Setting.

Australia

I suppose it’s strange that I’ve used outback colors in my website when I’m writing about the juicy green Adelaide Hills. I was brought up on a red dirt farm and I’ve travelled extensively in the outback so to me, Australia will always have red dirt.


Mainland Australia is only a little smaller than the 48 adjoining U.S. states but the inside is mostly desert. In the real outback you have to carry your own fuel because there is no gas station (petrol station) for hundreds of miles (even more, in kilometers).


In the map, the lines are the borders of South Australia. The circle pinpoints Adelaide, the capital city of South Australia.

 

South Australia

There are 1.3 million people living in Adelaide, South Australia.
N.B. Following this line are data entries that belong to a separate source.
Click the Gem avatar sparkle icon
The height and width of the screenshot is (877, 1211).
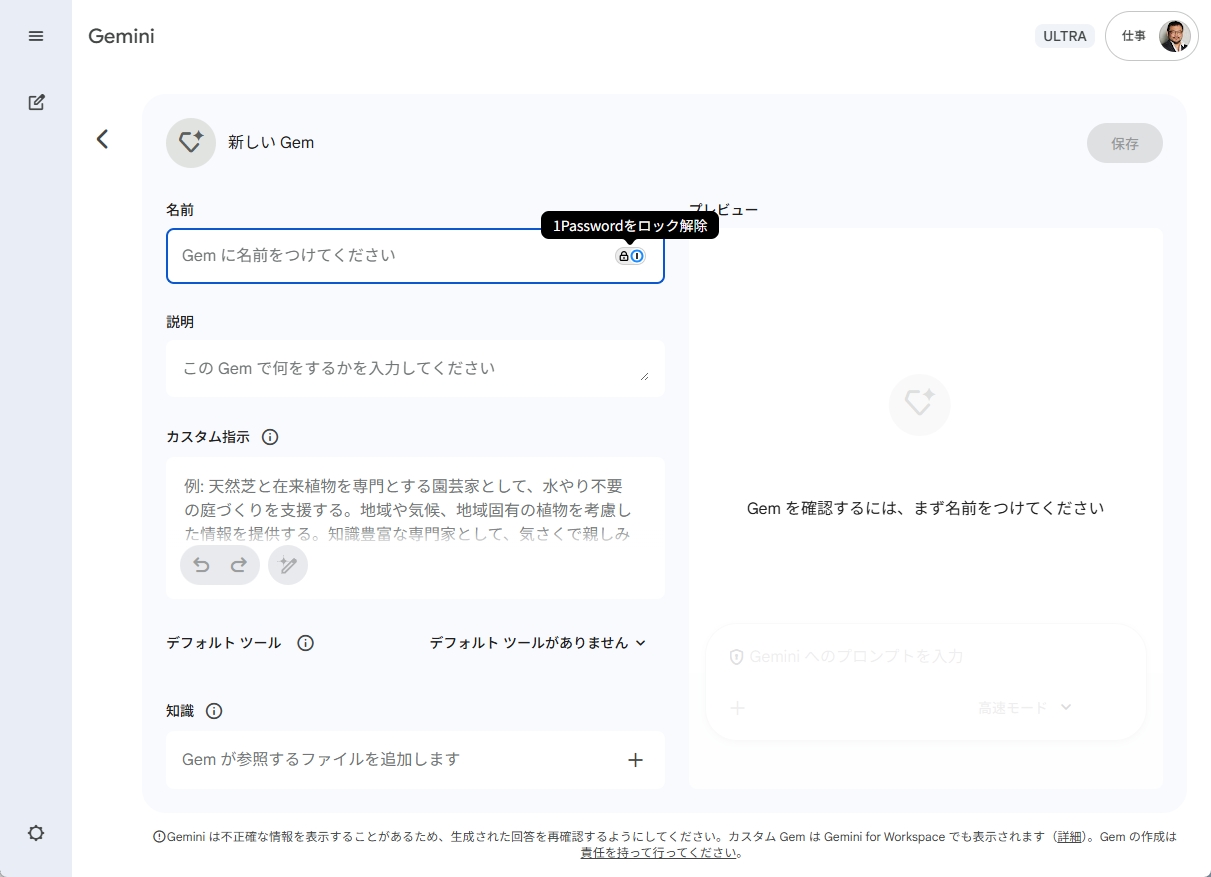point(191,143)
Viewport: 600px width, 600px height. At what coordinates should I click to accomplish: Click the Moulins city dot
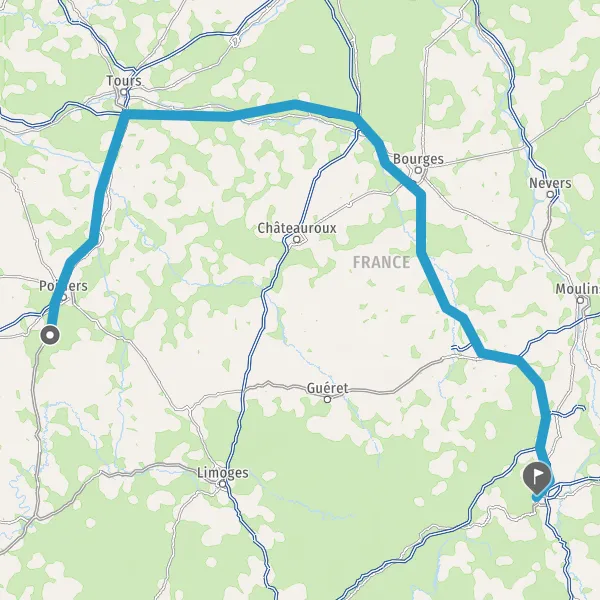(x=580, y=300)
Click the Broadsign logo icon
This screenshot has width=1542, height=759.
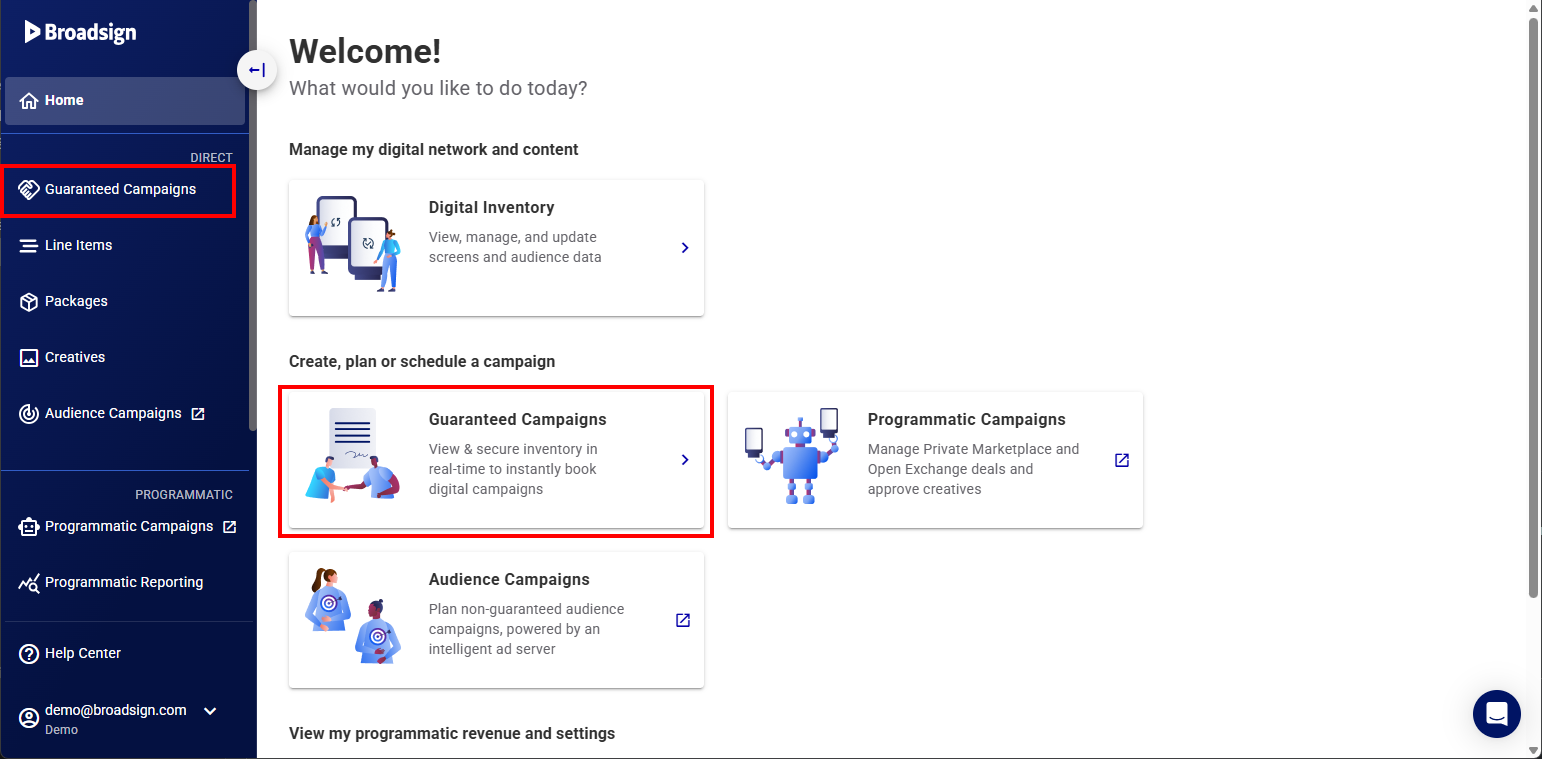pos(31,31)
The next biggest city is Mount Gambier with 26,000 people. A bit of a drop.


South Australia is bigger than Texas and more than twice the size of Germany but most people live near the coast where things grow.
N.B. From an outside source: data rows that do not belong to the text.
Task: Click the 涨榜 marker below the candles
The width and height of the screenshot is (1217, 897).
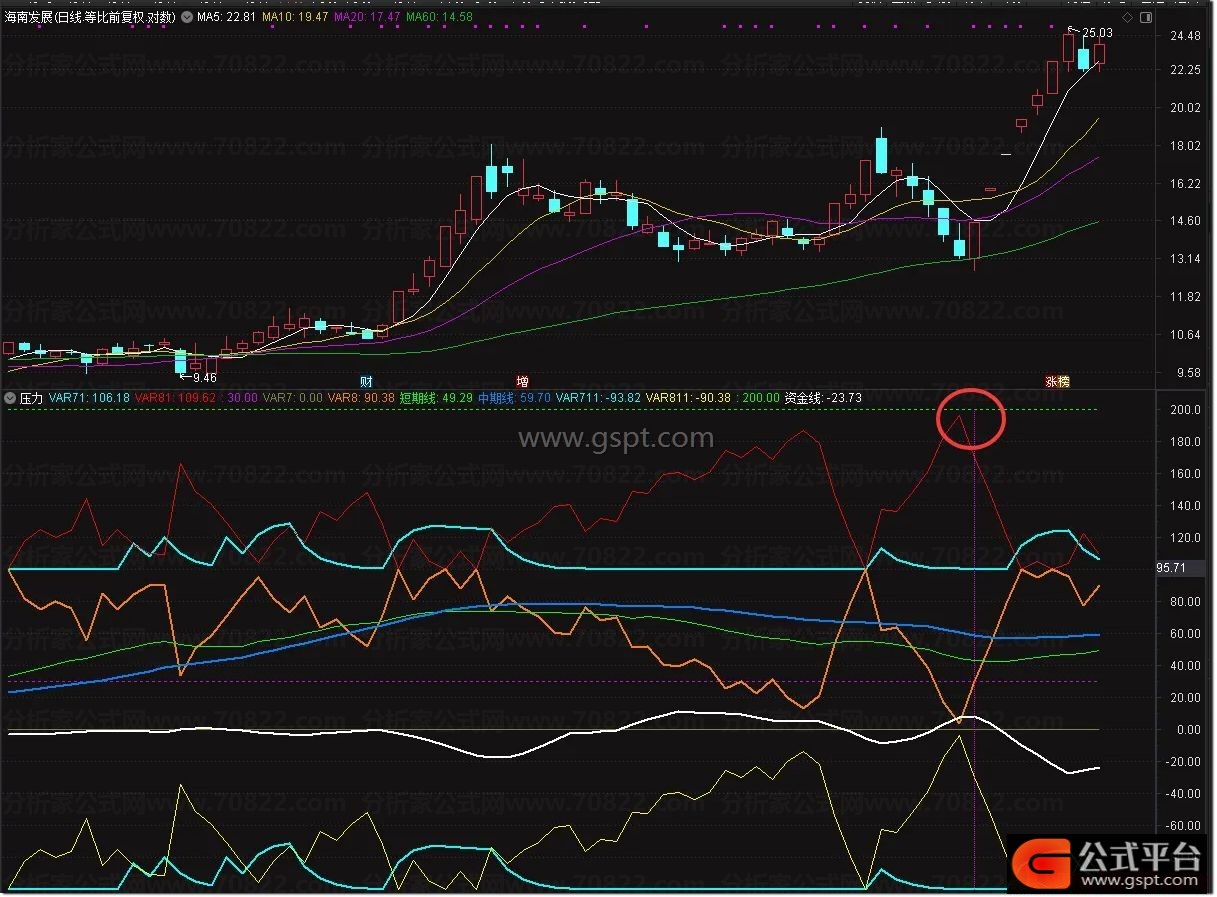Action: 1057,381
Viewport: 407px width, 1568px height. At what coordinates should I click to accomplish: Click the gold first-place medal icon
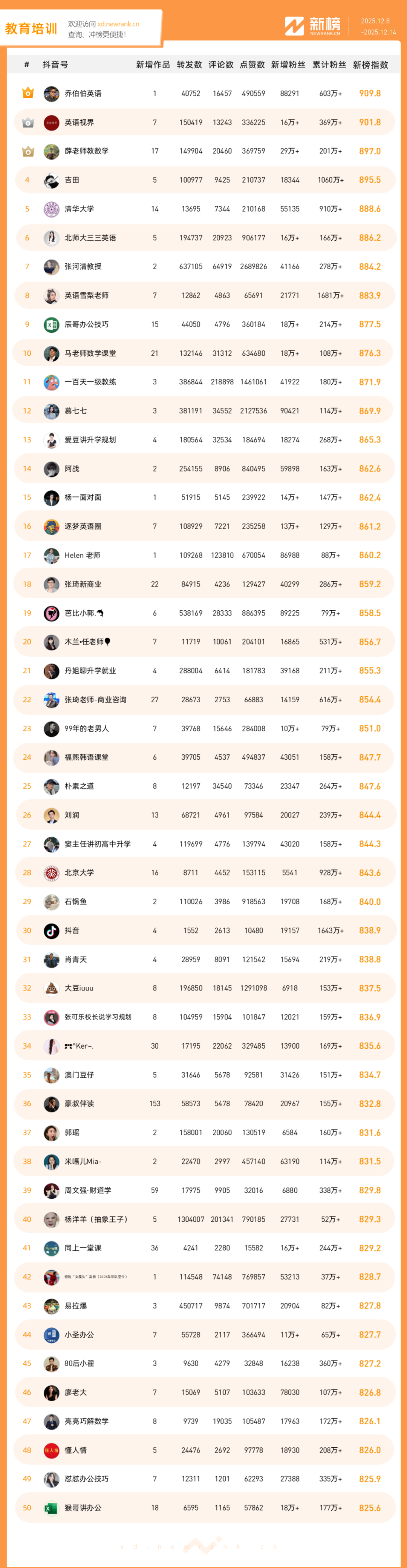coord(28,93)
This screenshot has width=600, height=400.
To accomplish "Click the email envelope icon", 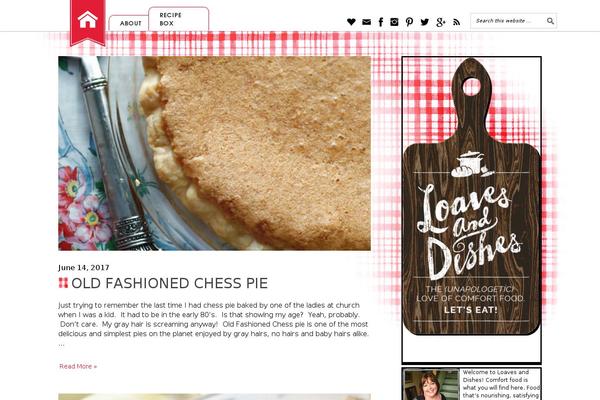I will [366, 22].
In the map, the glow represents Adelaide.

 

Adelaide Hills

So, yes, I writing about the heavily treed Adelaide Hills when South Australia is mostly outback.  The people in the Hills live above the city.

 

 

The Mansion

Now we walk into the land of fiction.


There are a surprising number of magnificent mansions in the Adelaide Hills, so inventing another one is not a great stretch of the truth.


I bought a model of a fictional large ornate building where actors could be sequestered away for weeks. I placed a gum tree to the side with a hedge in front because I’ll need them later in the story. The ornate fountain is merely there to help set the scene.

 

An ornate fountain stands in a circular garden in front of a stone mansion under sunset clouds.  On the viewer's left is a huge gum tree.  On the right is the corner of a large modern office building or house.

The New House

The New House is a complete contrast to The Mansion. It is blocky and made of modern materials and covered in solar panels. (This has reminded me I will need to add a satellite dish because the internet can be very poor in the Hills). The inside is filled with cables and electrical equipment.

 

Shadowed by a tree against a dramatically dark sunset sky, a large modern building stands on green grounds.  It looks like a strangely shaped office building, with a balcony on the first of its three stories, dark windows, and a different section with louvred windows on one side.

The Front Gate

Old Australian driveways are generally long and lined with trees, making it very hard to see the houses.


This gate is unusual in that it has an arch above it. The arch has to be very high because in the past, carts were piled enormously high with wool bales, but the property is no longer a working farm and even the stables are empty.


I made the walls nine feet high to begin with, but Sam needs to throw someone over them later on so they are now eight feet (2.4 metres) high.

 

A large stone arch surrounds a black wrought iron gate barring the way to a tree lined drive ending at a stone mansion in the distance.  On the other side of the arch is a matching single gate for pedestrians.